Siguió siendo suelo ruso tras la revolución bolchevique de 1917 y tras el triunfo de los sóviets en 1921, cuando crearon la Unión Soviética e impusieron la dictadura del proletariado en todos sus territorios. Durante más de tres décadas se llamó República Autónoma Socialista Soviética de Crimea, hasta que entraron los nazis en 1941 y la tuvieron tres años, hasta que Rusia los aplastó.
Al terminar la Segunda Guerra Mundial, Stalin derogó de un manotazo su estatus autonómico, alegando que los tártaros crimeanos habían apoyado a los nazis, y la anexionó a Rusia. Se inició contra ellos un secreto genocidio provocado también por las hambrunas, una limpieza étnica que dejó la hegemonía de la península a la mayoría de origen ruso: unos 200.000 tártaros fueron deportados a las repúblicas soviéticas asiáticas y del extremo oriente, a Uzbekistán y a Siberia.
Una década después, en 1954, Nikita Kruschev -que además de presidente de la URSS era ucraniano- traspasó la soberanía de Crimea a la entonces República Socialista Soviética de Ucrania. Fue un regalo envenenado. Nadie imaginaba que algún día podría desaparecer la URSS y con ella se iniciaría el eterno litigio que hoy se vive sobre la propiedad política de la península. Porque la propiedad moral -y ahí está la sangre rusa derramada en la Historia en defensa de Crimea- no quiere dejar lugar a dudas sobre su ascendencia moscovita.
En fin, un lío. En las conversaciones cotidianas hay que tener un exquisito cuidado al referirse al tema. Crimea es hoy un "territorio recuperado", según Rusia, o un "territorio ocupado", según Ucrania. Y Yalta es ejemplo de ello. En poco más de 20 años, y hablando siempre el mismo idioma, ha cambiado tres veces de bandera: primero soviética -roja con la hoz y el martillo-, luego ucraniana -celeste y amarillo- y ahora rusa -blanco, azul y rojo-. Una ciudad, una península, que en apenas nueve meses ha tenido que volver a sustituir su sistema de cálculo para pensar en rublos lo que antes pagaba o cobraba en grivnas ucranianas. Una ciudad, toda una Crimea inexistente, que aún padece la trágica mudanza hacia Ucrania o a Rusia, según el caso, y de cuya tragedia de refugiados no tenemos ni la más remota idea en Occidente (Imagen: en la península de Crimea Lenin sigue en su sitio, pero ahora le rodean banderas rusas donde antes estuvieron las banderas).
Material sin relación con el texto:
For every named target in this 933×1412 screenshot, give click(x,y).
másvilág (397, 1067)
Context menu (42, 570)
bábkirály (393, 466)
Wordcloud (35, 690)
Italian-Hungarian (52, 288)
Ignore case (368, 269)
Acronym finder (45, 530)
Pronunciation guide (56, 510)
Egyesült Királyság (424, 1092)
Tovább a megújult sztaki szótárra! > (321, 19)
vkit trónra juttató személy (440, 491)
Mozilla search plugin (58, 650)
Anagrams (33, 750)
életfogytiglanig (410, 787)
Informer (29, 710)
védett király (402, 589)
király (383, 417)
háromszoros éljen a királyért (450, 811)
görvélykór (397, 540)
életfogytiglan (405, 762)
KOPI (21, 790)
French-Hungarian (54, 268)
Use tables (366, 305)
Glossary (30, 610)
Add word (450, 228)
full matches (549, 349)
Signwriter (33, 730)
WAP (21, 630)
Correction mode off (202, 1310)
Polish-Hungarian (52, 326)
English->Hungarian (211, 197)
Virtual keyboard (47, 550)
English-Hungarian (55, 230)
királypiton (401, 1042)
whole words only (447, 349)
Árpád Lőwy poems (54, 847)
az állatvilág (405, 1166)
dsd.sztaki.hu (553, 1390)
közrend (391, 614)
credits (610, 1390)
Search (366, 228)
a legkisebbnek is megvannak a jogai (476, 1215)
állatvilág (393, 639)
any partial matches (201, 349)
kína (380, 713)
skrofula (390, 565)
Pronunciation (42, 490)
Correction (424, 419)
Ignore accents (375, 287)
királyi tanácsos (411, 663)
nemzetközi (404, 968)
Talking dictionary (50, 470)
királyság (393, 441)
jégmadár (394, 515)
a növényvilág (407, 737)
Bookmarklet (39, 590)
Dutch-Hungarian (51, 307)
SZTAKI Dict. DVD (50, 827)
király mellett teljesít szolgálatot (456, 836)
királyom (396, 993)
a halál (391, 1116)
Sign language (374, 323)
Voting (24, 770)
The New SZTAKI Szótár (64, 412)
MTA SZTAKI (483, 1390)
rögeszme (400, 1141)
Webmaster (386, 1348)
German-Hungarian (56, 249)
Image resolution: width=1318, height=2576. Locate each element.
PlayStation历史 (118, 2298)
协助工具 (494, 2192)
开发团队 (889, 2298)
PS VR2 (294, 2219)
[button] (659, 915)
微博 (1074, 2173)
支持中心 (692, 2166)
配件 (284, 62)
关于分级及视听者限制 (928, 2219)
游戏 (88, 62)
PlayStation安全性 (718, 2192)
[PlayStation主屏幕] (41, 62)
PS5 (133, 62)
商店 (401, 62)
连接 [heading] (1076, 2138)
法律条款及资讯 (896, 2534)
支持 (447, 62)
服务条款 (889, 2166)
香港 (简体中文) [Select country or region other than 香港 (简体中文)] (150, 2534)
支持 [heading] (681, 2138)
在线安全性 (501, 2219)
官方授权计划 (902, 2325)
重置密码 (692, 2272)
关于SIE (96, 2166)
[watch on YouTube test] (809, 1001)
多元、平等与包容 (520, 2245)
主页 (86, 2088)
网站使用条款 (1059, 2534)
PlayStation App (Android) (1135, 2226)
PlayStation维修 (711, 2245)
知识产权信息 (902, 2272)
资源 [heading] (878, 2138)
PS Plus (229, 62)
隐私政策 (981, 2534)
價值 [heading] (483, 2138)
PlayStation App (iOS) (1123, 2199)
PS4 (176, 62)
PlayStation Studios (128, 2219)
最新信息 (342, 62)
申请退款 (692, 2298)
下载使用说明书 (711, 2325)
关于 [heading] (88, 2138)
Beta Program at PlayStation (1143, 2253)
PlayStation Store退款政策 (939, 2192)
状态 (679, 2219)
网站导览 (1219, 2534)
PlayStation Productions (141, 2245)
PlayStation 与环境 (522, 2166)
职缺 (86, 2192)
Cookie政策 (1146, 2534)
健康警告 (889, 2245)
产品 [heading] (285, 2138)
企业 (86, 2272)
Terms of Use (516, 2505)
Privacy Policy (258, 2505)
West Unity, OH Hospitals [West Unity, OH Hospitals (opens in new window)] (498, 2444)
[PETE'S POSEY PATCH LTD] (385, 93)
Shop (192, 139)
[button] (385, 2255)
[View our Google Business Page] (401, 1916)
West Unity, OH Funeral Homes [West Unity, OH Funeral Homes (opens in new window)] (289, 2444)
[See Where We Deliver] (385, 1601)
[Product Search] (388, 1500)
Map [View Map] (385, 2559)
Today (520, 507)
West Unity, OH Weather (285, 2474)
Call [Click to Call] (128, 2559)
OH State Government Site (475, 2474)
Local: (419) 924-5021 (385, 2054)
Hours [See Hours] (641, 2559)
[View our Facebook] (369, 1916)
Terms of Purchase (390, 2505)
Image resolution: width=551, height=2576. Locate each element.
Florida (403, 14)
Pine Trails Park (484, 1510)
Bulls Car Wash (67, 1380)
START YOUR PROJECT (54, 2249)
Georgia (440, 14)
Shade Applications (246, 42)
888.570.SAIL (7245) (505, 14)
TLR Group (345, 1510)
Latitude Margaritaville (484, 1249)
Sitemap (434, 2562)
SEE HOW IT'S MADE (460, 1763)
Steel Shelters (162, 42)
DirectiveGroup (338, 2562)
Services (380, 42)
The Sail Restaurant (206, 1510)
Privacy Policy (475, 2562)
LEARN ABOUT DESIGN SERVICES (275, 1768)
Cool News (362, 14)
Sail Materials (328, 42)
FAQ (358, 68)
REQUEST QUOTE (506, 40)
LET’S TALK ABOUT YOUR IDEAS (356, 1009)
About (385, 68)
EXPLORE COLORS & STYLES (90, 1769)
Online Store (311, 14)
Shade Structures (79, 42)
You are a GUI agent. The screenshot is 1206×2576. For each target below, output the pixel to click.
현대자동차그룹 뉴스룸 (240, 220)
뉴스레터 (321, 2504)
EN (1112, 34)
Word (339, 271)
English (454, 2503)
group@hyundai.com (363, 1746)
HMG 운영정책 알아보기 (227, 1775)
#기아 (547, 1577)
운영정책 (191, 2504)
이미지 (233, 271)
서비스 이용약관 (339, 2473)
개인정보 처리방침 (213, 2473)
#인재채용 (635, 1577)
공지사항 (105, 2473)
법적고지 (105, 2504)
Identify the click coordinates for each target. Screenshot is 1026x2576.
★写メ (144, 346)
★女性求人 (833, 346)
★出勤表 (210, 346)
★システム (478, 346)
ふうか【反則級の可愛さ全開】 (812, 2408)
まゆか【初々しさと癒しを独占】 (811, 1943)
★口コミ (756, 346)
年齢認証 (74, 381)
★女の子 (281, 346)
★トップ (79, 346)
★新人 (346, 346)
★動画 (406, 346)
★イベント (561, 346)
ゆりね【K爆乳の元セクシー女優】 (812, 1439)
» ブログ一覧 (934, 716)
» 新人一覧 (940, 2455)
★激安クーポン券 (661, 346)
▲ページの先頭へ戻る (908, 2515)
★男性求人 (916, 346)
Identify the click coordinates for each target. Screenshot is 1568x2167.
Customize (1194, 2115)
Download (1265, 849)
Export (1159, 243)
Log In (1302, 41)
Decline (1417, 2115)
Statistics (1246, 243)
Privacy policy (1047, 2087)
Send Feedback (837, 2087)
Mientras tomo el último café en el paseo marítimo de Yalta las nubes bajan de las montañas y provocan la noche, como siempre de repente. Veo que en las vallas publicitarias se han cambiado los prefijos telefónicos ucranianos por los rusos y las direcciones electrónicas que acababan en .ua ahora terminan en .ru. A la luz de una farola repaso algunas de mis notas. Una conversación con James, un niño de 12 años nacido en Feodosia: "Hasta los cuatro años estaba orgulloso de ser ucraniano; ahora me siento ruso". Otra de Sergei a la que no presté atención: "No está permitido el paso desde Crimea a Ucrania, te lo aviso". Y otras dos más de unas conversaciones telefónicas, una con Víctor -de Lviv, Ucrania-, y otra de mi amigo Vyacheslav -de Kiev-. Los dos dicen lo mismo: "Si intentas pasar a Ucrania no te sellarán el pasaporte; y si no te lo sellan -que no te lo sellarán- serás un ilegal y tendrás muchos problemas. No intentes pasar a Ucrania desde Crimea".
Por un momento pienso en que estoy en el avispero y que no me he dado cuenta; pero enseguida cierro la libreta y vuelvo a hacer caso omiso de las gentiles advertencias.